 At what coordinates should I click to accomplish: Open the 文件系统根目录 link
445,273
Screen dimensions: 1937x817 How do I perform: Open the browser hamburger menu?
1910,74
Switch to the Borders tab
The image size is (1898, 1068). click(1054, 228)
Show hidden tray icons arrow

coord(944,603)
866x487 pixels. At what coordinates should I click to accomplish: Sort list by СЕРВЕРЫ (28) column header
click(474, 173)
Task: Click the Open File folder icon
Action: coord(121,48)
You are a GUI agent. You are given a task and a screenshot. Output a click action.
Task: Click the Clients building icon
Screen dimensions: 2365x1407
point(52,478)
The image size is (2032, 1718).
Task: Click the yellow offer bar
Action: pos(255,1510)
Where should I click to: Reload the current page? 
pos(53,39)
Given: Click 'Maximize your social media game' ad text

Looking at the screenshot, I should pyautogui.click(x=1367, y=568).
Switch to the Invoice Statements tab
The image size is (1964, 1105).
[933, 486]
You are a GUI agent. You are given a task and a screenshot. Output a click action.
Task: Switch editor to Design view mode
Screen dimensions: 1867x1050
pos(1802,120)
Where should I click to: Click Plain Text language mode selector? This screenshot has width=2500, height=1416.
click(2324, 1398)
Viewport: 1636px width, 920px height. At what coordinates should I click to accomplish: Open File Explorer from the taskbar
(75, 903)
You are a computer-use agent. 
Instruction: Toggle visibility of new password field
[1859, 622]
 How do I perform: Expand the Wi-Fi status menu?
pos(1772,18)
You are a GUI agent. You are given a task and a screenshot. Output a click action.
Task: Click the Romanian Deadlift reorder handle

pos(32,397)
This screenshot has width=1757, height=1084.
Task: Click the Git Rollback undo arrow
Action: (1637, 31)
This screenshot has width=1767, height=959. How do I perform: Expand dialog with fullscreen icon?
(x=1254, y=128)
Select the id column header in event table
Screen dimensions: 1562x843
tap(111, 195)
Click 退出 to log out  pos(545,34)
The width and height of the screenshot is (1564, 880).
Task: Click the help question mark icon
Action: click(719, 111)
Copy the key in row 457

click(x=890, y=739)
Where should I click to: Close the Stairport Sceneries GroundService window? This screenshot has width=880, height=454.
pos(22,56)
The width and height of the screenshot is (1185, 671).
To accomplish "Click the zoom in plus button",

[BRIEF]
Only the lines from the one with "The width and height of the screenshot is (1185, 671)." through the end of the data belong in the answer, each reproduced exactly.

[RESULT FOR THIS EXERCISE]
The width and height of the screenshot is (1185, 671).
To accomplish "Click the zoom in plus button",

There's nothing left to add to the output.